Ellagic Acid

TL;DR. This ingredient is used primarily as an antioxidant and skin-conditioning active. It also supports tone-evening formulas by helping reduce oxidative stress and influencing pigment-related pathways in the skin.

What does Ellagic Acid do in a cosmetic formula?

This ingredient is used primarily as an antioxidant and skin-conditioning active. It also supports tone-evening formulas by helping reduce oxidative stress and influencing pigment-related pathways in the skin.

Is Ellagic Acid clean?

It is generally well tolerated, not a common fragrance allergen, and does not sit on major clean-beauty restricted lists. The main formulation caveat is poor solubility, which can affect texture, color, and delivery if the formula is not well designed.

Is Ellagic Acid sustainable?

This compound is typically plant-derived, often from pomegranate, berries, nuts, or botanical byproducts. It has low persistence and low bioaccumulation concern, with a better sustainability profile when sourced from agricultural side streams and extracted with lower-impact solvents.

Is Ellagic Acid COSMOS-approved?

It can be permitted in COSMOS-natural and COSMOS-organic formulas when sourced from approved botanical materials and processed with allowed extraction methods.

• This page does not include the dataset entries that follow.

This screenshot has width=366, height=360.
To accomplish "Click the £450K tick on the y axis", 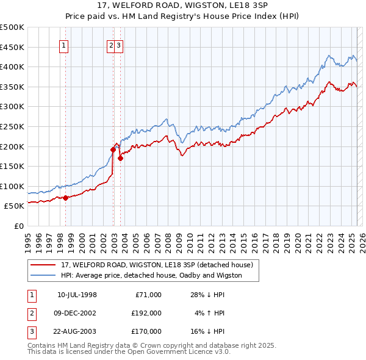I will click(x=12, y=47).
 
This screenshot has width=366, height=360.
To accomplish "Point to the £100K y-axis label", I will click(x=12, y=186).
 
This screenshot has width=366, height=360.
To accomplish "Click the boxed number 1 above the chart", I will click(x=63, y=45).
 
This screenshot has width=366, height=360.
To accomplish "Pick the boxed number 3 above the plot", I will click(x=119, y=45).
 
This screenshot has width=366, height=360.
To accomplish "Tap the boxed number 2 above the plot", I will click(x=111, y=45).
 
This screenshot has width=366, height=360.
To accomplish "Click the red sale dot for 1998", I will click(x=65, y=198).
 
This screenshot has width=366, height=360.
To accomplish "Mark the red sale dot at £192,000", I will click(x=113, y=149).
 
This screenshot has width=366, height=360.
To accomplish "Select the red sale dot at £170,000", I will click(x=120, y=158).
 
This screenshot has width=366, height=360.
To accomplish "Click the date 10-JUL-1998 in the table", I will click(x=77, y=295).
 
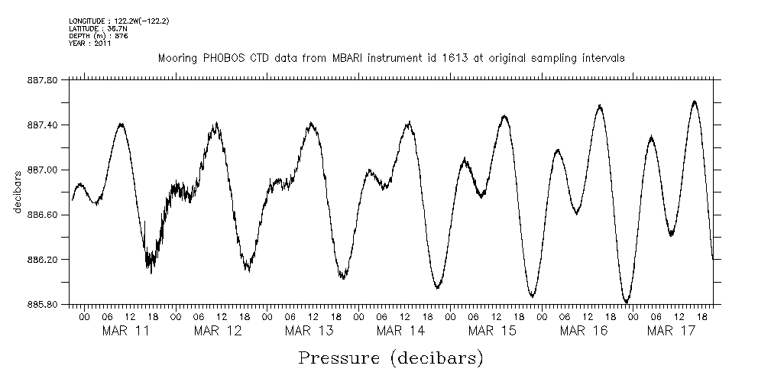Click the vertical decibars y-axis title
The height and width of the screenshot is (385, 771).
pyautogui.click(x=17, y=192)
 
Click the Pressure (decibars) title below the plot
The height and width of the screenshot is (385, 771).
pyautogui.click(x=390, y=358)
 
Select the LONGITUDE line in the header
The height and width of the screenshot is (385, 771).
pyautogui.click(x=118, y=21)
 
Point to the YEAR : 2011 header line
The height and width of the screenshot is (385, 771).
pyautogui.click(x=90, y=44)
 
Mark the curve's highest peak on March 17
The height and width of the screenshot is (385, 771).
pyautogui.click(x=694, y=101)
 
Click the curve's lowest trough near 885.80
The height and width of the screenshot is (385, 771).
pyautogui.click(x=626, y=302)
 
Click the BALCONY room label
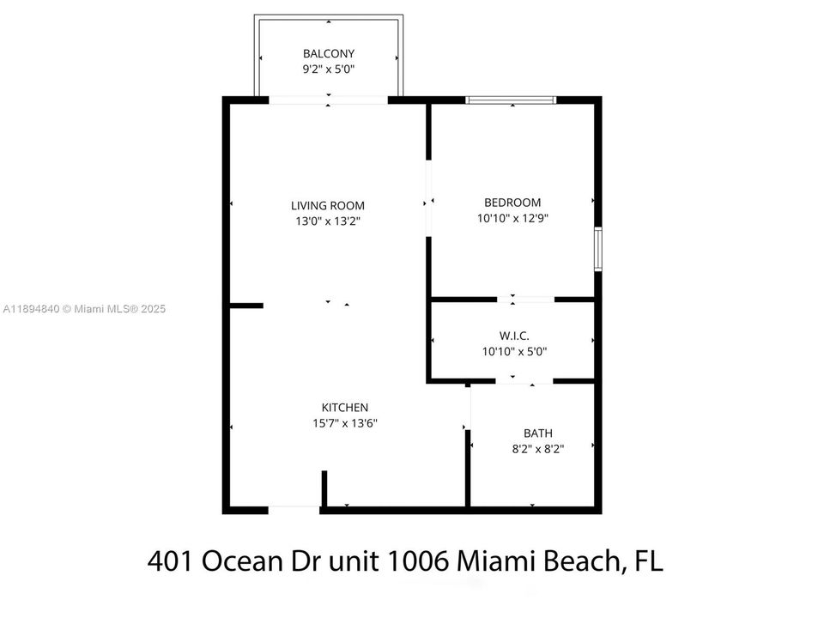tap(328, 53)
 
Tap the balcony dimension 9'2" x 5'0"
tap(328, 68)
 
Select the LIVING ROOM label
tap(328, 205)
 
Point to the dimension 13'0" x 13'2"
tap(328, 220)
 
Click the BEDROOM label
tap(512, 203)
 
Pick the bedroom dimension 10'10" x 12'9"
tap(512, 218)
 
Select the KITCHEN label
tap(345, 407)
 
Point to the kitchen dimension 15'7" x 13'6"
tap(345, 422)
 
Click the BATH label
tap(538, 433)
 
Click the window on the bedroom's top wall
tap(511, 100)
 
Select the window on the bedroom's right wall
tap(598, 249)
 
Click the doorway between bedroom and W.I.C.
tap(525, 300)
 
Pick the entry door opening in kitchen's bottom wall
tap(294, 510)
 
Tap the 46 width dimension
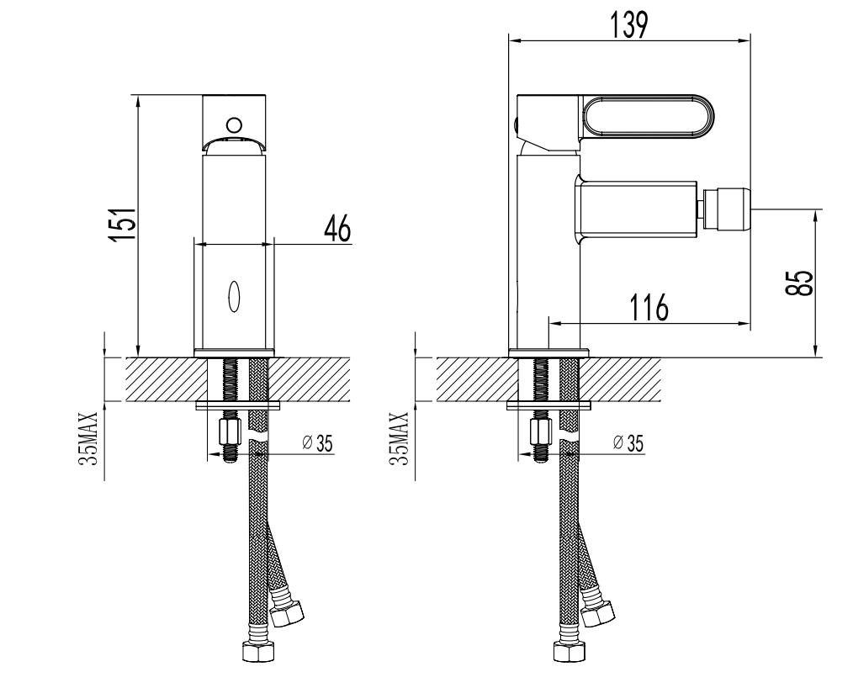pos(337,229)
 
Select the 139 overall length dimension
pos(628,25)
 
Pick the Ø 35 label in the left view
pos(317,443)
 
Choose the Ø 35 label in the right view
pos(628,443)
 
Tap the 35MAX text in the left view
pos(88,438)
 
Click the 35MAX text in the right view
pos(400,438)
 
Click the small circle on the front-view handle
pos(234,125)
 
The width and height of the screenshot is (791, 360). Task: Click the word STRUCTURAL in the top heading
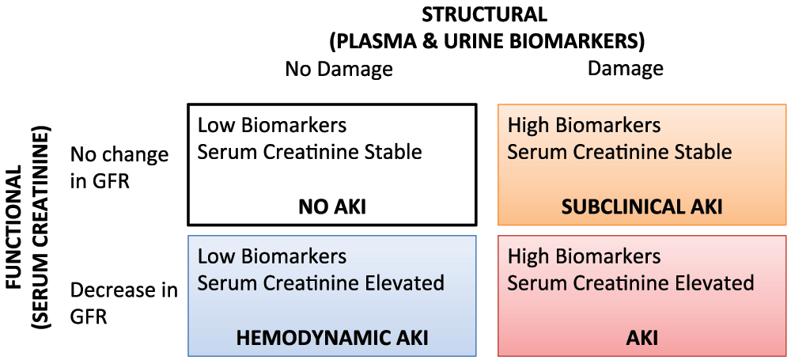(x=484, y=14)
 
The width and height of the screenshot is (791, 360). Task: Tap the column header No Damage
(x=339, y=70)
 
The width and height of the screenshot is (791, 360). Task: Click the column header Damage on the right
(x=625, y=70)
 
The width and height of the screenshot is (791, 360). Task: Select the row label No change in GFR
(x=119, y=168)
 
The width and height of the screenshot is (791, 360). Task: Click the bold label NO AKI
(x=332, y=207)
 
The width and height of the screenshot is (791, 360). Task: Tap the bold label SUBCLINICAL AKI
(x=642, y=207)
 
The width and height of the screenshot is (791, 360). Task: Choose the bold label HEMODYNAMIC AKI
(x=332, y=338)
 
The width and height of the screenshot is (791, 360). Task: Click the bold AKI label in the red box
(x=642, y=338)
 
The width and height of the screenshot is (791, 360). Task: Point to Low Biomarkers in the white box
(x=272, y=126)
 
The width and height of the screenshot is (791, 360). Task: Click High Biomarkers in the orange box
(x=584, y=126)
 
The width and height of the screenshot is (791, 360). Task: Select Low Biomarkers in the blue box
(x=272, y=256)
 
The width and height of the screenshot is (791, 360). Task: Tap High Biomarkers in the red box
(x=584, y=256)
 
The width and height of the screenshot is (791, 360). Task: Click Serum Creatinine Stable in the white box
(x=309, y=152)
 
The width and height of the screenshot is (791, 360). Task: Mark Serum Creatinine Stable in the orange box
(x=619, y=152)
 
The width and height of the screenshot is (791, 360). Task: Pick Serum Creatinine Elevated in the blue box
(x=320, y=282)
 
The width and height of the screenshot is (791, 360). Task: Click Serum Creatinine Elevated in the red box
(x=630, y=282)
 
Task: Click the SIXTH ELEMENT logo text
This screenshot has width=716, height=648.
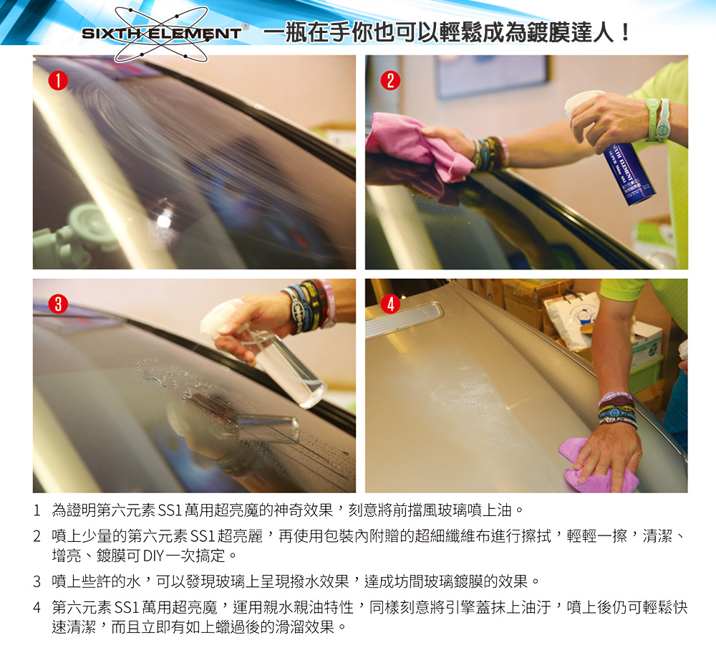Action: pos(161,34)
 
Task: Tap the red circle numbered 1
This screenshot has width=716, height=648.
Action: pos(58,80)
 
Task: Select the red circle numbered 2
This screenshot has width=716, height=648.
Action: pos(390,80)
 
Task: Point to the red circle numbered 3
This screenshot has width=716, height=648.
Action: pos(58,304)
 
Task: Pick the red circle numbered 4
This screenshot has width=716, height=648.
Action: pos(390,304)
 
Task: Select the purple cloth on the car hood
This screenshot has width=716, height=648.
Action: pos(598,467)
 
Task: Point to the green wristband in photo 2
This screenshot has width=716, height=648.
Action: pos(657,120)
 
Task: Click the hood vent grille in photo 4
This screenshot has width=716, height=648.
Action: pos(405,316)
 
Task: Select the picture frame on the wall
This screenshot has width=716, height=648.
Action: pos(491,76)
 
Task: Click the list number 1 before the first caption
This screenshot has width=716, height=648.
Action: pos(37,510)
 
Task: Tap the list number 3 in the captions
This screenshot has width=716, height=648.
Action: pos(37,582)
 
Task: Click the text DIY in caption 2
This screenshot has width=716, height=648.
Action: pos(153,556)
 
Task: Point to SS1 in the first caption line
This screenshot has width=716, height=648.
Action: pos(170,510)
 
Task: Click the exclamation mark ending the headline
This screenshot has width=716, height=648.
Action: pos(625,32)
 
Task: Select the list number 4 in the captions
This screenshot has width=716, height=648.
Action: pos(37,608)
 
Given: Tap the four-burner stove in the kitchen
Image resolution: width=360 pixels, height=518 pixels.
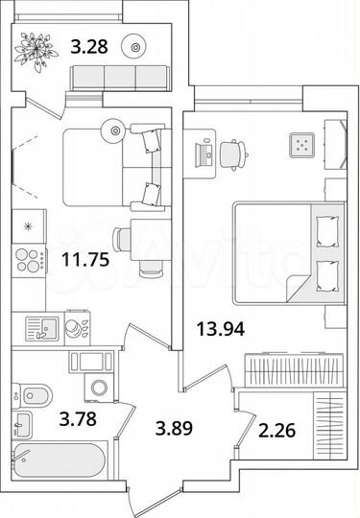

From a Green Chemistry view, it aligns best when renewable feedstocks, ethanol or water-based extraction, and minimal purification burden are used.

How does Ellagic Acid work chemically?

The molecule is a planar, highly hydroxylated polyphenolic lactone, which explains both its radical-scavenging behavior and its limited water solubility. Typical cosmetic use is often around 0.1% to 1%, and formulators commonly rely on solubilizers, encapsulation, or dispersion systems to improve delivery and reduce precipitation.